What is expected => Would you please repeat the data that follows, exactly as it reads?
+ + +
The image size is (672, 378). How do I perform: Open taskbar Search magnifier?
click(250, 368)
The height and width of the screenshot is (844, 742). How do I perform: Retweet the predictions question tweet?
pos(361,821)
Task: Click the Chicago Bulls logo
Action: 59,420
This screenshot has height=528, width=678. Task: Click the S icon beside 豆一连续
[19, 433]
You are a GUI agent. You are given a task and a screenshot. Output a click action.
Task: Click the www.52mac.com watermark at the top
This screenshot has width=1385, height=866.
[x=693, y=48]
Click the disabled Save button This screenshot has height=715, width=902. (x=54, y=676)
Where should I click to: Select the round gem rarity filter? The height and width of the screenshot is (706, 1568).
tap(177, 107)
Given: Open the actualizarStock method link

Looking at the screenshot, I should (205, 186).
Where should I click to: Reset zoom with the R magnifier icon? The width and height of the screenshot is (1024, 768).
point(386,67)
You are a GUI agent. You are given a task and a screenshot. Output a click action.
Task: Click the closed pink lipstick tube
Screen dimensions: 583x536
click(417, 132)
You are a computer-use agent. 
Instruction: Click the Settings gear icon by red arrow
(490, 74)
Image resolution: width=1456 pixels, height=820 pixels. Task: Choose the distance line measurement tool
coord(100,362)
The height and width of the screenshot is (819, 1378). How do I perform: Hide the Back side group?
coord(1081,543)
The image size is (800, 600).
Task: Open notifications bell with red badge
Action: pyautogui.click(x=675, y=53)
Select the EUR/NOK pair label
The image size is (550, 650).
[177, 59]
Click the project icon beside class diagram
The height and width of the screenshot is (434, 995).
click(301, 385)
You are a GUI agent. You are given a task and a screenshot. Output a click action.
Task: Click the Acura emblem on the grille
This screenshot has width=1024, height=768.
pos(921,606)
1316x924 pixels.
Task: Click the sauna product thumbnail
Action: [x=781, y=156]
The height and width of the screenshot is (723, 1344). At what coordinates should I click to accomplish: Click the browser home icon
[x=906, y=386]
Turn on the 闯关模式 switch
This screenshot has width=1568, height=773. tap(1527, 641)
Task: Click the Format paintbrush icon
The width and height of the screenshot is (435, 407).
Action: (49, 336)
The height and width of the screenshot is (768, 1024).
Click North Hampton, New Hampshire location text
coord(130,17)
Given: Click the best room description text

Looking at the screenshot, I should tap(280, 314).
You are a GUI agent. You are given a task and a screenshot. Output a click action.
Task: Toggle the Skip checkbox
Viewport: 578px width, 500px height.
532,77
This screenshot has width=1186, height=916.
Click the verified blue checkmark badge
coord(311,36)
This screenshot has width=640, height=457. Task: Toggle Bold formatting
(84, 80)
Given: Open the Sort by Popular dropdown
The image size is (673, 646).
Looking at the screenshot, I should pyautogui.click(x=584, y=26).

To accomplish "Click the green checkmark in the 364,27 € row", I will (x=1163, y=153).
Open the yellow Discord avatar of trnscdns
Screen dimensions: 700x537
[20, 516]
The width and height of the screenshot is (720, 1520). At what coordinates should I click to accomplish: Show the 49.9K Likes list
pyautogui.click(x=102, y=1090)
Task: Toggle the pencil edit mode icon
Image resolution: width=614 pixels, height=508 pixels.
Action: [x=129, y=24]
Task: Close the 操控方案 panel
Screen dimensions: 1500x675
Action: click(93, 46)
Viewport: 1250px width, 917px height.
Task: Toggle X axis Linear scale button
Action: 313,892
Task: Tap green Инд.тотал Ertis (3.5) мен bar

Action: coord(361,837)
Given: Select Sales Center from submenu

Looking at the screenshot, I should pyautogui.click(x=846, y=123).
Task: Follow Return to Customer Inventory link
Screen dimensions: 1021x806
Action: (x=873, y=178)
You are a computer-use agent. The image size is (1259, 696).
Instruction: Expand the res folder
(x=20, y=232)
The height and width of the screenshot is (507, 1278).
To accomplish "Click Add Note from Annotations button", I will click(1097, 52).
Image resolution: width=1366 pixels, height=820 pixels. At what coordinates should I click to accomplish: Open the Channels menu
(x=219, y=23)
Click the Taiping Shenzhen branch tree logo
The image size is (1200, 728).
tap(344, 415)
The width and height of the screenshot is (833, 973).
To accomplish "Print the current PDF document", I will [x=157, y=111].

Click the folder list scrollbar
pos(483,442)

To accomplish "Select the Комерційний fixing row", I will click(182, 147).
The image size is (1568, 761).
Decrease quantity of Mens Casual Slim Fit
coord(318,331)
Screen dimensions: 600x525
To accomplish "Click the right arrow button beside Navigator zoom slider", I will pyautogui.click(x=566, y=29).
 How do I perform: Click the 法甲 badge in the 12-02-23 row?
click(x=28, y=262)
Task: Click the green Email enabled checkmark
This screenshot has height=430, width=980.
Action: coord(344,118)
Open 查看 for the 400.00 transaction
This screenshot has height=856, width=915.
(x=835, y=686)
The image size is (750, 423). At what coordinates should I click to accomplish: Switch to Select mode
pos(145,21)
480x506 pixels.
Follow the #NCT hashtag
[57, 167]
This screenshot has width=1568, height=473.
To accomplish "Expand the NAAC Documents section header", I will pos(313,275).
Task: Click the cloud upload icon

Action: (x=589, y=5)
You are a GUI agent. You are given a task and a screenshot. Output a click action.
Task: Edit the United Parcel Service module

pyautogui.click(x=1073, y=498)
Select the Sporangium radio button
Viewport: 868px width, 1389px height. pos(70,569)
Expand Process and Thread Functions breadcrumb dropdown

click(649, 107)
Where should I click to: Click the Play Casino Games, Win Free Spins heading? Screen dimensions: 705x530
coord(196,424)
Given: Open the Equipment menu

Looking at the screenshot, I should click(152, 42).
+ + +
Solution to the problem =>
The image size is (672, 378). How do I perform: Open taskbar Search magnifier?
click(250, 368)
The height and width of the screenshot is (844, 742). How do I perform: Retweet the predictions question tweet?
pos(361,821)
Task: Click the Chicago Bulls logo
Action: 59,420
This screenshot has height=528, width=678. Task: Click the S icon beside 豆一连续
[19, 433]
You are a GUI agent. You are given a task and a screenshot. Output a click action.
Task: Click the www.52mac.com watermark at the top
This screenshot has width=1385, height=866.
[x=693, y=48]
Click the disabled Save button This screenshot has height=715, width=902. (x=54, y=676)
Where should I click to: Select the round gem rarity filter? The height and width of the screenshot is (706, 1568).
tap(177, 107)
Given: Open the actualizarStock method link

Looking at the screenshot, I should (205, 186).
Where should I click to: Reset zoom with the R magnifier icon? The width and height of the screenshot is (1024, 768).
point(386,67)
You are a GUI agent. You are given a task and a screenshot. Output a click action.
Task: Click the closed pink lipstick tube
Screen dimensions: 583x536
click(417, 132)
You are a computer-use agent. 
Instruction: Click the Settings gear icon by red arrow
(490, 74)
Image resolution: width=1456 pixels, height=820 pixels. Task: Choose the distance line measurement tool
coord(100,362)
The height and width of the screenshot is (819, 1378). How do I perform: Hide the Back side group?
coord(1081,543)
The image size is (800, 600).
Task: Open notifications bell with red badge
Action: pyautogui.click(x=675, y=53)
Select the EUR/NOK pair label
The image size is (550, 650).
[177, 59]
Click the project icon beside class diagram
The height and width of the screenshot is (434, 995).
click(301, 385)
You are a GUI agent. You are given a task and a screenshot. Output a click action.
Task: Click the Acura emblem on the grille
This screenshot has width=1024, height=768.
pos(921,606)
1316x924 pixels.
Task: Click the sauna product thumbnail
Action: [x=781, y=156]
The height and width of the screenshot is (723, 1344). At what coordinates should I click to accomplish: Click the browser home icon
[x=906, y=386]
Turn on the 闯关模式 switch
This screenshot has width=1568, height=773. tap(1527, 641)
Task: Click the Format paintbrush icon
The width and height of the screenshot is (435, 407).
Action: (49, 336)
The height and width of the screenshot is (768, 1024).
Click North Hampton, New Hampshire location text
coord(130,17)
Given: Click the best room description text

Looking at the screenshot, I should tap(280, 314).
You are a GUI agent. You are given a task and a screenshot. Output a click action.
Task: Toggle the Skip checkbox
Viewport: 578px width, 500px height.
532,77
This screenshot has width=1186, height=916.
Click the verified blue checkmark badge
coord(311,36)
This screenshot has width=640, height=457. Task: Toggle Bold formatting
(84, 80)
Given: Open the Sort by Popular dropdown
The image size is (673, 646).
Looking at the screenshot, I should pyautogui.click(x=584, y=26).

To accomplish "Click the green checkmark in the 364,27 € row", I will (x=1163, y=153).
Open the yellow Discord avatar of trnscdns
Screen dimensions: 700x537
[20, 516]
The width and height of the screenshot is (720, 1520). At what coordinates should I click to accomplish: Show the 49.9K Likes list
pyautogui.click(x=102, y=1090)
Task: Toggle the pencil edit mode icon
Image resolution: width=614 pixels, height=508 pixels.
Action: [x=129, y=24]
Task: Close the 操控方案 panel
Screen dimensions: 1500x675
Action: click(93, 46)
Viewport: 1250px width, 917px height.
Task: Toggle X axis Linear scale button
Action: 313,892
Task: Tap green Инд.тотал Ertis (3.5) мен bar

Action: coord(361,837)
Given: Select Sales Center from submenu

Looking at the screenshot, I should pyautogui.click(x=846, y=123).
Task: Follow Return to Customer Inventory link
Screen dimensions: 1021x806
Action: (x=873, y=178)
You are a computer-use agent. The image size is (1259, 696).
Instruction: Expand the res folder
(x=20, y=232)
The height and width of the screenshot is (507, 1278).
To accomplish "Click Add Note from Annotations button", I will click(1097, 52).
Image resolution: width=1366 pixels, height=820 pixels. At what coordinates should I click to accomplish: Open the Channels menu
(x=219, y=23)
Click the Taiping Shenzhen branch tree logo
The image size is (1200, 728).
tap(344, 415)
The width and height of the screenshot is (833, 973).
To accomplish "Print the current PDF document", I will [x=157, y=111].

Click the folder list scrollbar
pos(483,442)

To accomplish "Select the Комерційний fixing row", I will click(182, 147).
The image size is (1568, 761).
Decrease quantity of Mens Casual Slim Fit
coord(318,331)
Screen dimensions: 600x525
To accomplish "Click the right arrow button beside Navigator zoom slider", I will pyautogui.click(x=566, y=29).
 How do I perform: Click the 法甲 badge in the 12-02-23 row?
click(x=28, y=262)
Task: Click the green Email enabled checkmark
This screenshot has height=430, width=980.
Action: coord(344,118)
Open 查看 for the 400.00 transaction
This screenshot has height=856, width=915.
(x=835, y=686)
The image size is (750, 423). At what coordinates should I click to accomplish: Switch to Select mode
pos(145,21)
480x506 pixels.
Follow the #NCT hashtag
[57, 167]
This screenshot has width=1568, height=473.
To accomplish "Expand the NAAC Documents section header", I will pos(313,275).
Task: Click the cloud upload icon

Action: (x=589, y=5)
You are a GUI agent. You are given a task and a screenshot. Output a click action.
Task: Edit the United Parcel Service module

pyautogui.click(x=1073, y=498)
Select the Sporangium radio button
Viewport: 868px width, 1389px height. pos(70,569)
Expand Process and Thread Functions breadcrumb dropdown

click(649, 107)
Where should I click to: Click the Play Casino Games, Win Free Spins heading? Screen dimensions: 705x530
coord(196,424)
Given: Open the Equipment menu

Looking at the screenshot, I should click(152, 42).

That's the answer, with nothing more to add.